Cuando un desclasado me roba mi cartera o mi celular en el transporte público, me irrita con su música a todo volumen en su venta en los vagones del metro, me vende un producto caduco o inservible en la calle, me da un billete falso intencionalmente, me ofrece droga, mercancía a todas luces robada o un boleto para alguna actividad de entretenimiento a un precio astronómico, mi primera reacción es un enojo monumental. Sin embargo, recapacito y me doy cuenta que todo esto es la consecuencia natural de un modelo económico convertido en fábrica de desechos humanos. Cómo esperar que la gente no salga del basurero al que ha sido confinada para cobrar venganza? Es ridículo esperar que los excluidos tengan educación y valores y se procuren un modo decente de vida. No cuentan con ninguna estructura, pública o privada, que los ampare. Por el contrario, tanto las instituciones como la sociedad civil le han fallado profundamente a este sector, al ignorar sus necesidades y al sólo ocuparse de ellos cuando se convierten en un problema de seguridad pública. Los voltean a ver no para reinsertarlos a la sociedad, sino para criminalizarlos y encarcelarlos. A quienes diseñan las políticas sociales en México se les olvida por completo que los problemas derivados de la desigualdad económica estructural no pueden resolverse con medidas de seguridad pública. El lumpen continuará siendo la principal amenaza a nuestra sacrosanta seguridad mientras no haya un modelo socioeconómico que combata firmemente la desigualdad social. Cualquier transformación significativa en México pasa por construir una sociedad donde el lumpen no sea la mayoría, sino una minoría en vías de extinción.

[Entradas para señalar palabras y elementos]
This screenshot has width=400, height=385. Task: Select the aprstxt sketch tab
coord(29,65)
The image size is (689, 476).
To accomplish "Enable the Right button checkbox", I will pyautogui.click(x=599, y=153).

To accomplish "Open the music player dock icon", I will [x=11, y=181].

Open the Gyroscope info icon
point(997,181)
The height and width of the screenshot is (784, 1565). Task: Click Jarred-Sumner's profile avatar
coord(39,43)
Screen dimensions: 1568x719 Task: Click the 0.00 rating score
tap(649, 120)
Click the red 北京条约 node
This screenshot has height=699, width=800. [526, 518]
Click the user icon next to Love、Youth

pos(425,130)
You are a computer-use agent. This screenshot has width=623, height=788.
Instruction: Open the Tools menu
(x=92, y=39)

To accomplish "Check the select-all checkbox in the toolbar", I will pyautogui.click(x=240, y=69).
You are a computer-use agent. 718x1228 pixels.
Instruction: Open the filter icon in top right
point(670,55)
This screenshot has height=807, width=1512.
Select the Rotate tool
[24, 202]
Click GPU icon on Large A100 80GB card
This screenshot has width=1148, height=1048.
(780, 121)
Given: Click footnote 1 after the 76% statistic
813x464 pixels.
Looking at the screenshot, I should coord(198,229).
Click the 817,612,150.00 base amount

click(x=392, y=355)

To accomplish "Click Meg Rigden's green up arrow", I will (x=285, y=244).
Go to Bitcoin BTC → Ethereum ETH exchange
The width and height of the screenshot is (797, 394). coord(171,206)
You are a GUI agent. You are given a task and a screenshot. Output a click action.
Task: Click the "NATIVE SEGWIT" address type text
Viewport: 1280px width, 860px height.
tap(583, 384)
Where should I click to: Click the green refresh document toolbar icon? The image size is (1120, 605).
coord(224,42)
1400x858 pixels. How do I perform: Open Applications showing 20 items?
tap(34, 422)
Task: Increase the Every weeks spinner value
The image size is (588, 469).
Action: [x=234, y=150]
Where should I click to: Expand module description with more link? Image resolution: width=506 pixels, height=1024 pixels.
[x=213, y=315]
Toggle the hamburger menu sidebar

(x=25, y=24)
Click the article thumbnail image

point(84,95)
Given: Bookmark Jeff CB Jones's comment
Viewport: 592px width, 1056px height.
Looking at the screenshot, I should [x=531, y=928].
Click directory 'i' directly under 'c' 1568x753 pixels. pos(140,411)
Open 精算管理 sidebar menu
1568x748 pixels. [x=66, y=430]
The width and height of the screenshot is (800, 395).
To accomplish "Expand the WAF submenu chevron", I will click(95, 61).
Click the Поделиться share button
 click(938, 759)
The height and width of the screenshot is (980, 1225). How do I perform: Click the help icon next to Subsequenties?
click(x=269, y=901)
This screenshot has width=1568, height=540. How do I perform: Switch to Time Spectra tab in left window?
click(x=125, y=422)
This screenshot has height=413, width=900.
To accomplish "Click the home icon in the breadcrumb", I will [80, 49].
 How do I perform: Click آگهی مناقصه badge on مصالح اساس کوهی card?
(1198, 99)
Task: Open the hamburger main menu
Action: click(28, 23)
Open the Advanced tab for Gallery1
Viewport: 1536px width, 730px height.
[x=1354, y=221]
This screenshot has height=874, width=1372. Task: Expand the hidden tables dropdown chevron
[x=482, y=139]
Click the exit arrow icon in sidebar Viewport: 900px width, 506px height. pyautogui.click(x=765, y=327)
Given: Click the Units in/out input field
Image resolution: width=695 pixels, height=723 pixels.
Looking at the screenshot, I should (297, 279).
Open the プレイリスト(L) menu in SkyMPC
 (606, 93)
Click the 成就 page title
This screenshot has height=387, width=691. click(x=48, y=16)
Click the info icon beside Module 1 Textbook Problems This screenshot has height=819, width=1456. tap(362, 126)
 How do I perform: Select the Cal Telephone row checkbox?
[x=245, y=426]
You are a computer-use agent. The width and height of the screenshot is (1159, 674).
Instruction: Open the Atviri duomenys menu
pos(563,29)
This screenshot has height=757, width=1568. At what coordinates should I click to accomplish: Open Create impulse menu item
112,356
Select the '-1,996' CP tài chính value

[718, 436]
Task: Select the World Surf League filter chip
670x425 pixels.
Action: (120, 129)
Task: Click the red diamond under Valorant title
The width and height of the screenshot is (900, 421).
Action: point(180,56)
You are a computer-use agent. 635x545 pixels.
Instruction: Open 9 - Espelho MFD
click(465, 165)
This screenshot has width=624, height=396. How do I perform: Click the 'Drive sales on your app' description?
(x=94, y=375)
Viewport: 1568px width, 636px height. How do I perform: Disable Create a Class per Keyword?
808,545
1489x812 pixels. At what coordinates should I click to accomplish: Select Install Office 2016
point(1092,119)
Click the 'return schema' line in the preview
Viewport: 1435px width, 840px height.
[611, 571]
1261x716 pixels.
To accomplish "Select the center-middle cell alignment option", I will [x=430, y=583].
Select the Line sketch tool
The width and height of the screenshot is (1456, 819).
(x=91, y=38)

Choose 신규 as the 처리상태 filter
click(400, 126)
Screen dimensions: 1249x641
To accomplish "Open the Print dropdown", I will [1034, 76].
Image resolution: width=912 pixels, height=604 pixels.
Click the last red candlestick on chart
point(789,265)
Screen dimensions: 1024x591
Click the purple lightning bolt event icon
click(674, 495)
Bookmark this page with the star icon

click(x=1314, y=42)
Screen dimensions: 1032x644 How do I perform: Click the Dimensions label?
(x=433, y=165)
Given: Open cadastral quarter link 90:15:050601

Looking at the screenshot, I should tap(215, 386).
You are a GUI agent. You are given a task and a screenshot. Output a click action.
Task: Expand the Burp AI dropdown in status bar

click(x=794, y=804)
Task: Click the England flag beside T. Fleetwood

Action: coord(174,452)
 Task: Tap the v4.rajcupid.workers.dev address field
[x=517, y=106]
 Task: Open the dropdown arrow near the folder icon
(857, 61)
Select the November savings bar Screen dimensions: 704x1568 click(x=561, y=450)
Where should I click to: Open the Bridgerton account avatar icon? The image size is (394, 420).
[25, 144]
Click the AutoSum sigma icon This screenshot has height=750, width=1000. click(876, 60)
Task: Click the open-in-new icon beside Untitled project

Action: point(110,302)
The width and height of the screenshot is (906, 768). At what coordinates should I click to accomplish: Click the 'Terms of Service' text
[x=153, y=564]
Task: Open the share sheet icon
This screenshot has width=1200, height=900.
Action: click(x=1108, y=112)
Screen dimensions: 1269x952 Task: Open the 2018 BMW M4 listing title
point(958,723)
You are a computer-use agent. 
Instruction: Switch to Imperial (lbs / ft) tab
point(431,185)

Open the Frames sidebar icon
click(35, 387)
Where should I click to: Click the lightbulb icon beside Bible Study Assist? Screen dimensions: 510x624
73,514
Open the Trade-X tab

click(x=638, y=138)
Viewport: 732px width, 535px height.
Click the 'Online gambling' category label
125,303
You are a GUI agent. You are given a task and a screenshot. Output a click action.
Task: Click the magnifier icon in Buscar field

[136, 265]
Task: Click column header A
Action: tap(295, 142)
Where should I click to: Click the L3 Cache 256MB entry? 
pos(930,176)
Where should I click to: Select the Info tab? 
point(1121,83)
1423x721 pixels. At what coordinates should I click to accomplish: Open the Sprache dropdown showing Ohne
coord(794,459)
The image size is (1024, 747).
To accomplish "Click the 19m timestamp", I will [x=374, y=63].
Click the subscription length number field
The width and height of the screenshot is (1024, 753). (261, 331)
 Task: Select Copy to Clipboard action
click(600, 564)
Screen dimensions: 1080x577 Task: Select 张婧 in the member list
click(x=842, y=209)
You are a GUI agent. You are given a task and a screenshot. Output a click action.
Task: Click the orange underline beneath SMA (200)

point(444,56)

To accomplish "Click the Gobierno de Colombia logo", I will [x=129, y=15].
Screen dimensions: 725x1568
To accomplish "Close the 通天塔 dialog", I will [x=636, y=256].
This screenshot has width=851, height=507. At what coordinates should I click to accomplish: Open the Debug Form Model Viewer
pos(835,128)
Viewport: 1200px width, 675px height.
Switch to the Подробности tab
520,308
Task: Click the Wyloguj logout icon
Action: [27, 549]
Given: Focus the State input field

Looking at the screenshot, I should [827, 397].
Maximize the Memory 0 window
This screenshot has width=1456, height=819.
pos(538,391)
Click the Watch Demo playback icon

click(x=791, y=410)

_Ejercicios_
A: Enumera las acciones de un desclasado que, según la primera oración del texto sobre el lumpen, provocan un enojo monumental en quien escribe.
B: Retoma el texto sobre el lumpen a partir de su última oración.

_Respuestas por ejercicio_
A:
- Le roba la cartera o el celular en el transporte público.
- Le irrita con su música a todo volumen en su venta en los vagones del metro.
- Le vende un producto caduco o inservible en la calle.
- Le da un billete falso intencionalmente.
- Le ofrece droga, mercancía a todas luces robada o un boleto para alguna actividad de entretenimiento a un precio astronómico.

B:
Es difícil precisar qué porcentaje de la sociedad mexicana está adscrita al lumpenproletariado. Tradicionalmente, se considera que la gente sin hogar, las prostitutas, los ladrones, los contrabandistas, los narcotraficantes y los estafadores conforman este sector. Sin embargo, podría sostenerse que los venderores ambulantes y callejeros también comparten esta condición, pues tienen una inserción muy inestable en el circuito económico, no pagan impuestos, sus derechos no son reconocidos ni respetados y son presa fácil del crimen organizado, que les exige colaboración a cambio de protección. A este sector no podemos sumar a todos los trabajadores del espectro de la economía informal, puesto que sus circunstancias son muy diversas (jornaleros, empleadas domésticas, trabajadores temporales sin seguridad social, etc.). Sin embargo, para darnos una idea de la magnitud del problema, debemos señalar que, de acuerdo con cifras oficiales, cerca del 60% de la población económicamente activa (PEA) pertenece a la economía informal (alrededor de 30 millones de personas), mientras que la PEA en sí constituye el 44% del total de la población. Es hora de aceptar el hecho de que el sector social que más ha crecido numéricamente en treinta años de neoliberalismo no ha sido la clase media sino el lumpen, y que hay un enorme segmento de la sociedad en situación flotante, que no logra afianzarse en la clase media pero tampoco desciende hasta el lumpen.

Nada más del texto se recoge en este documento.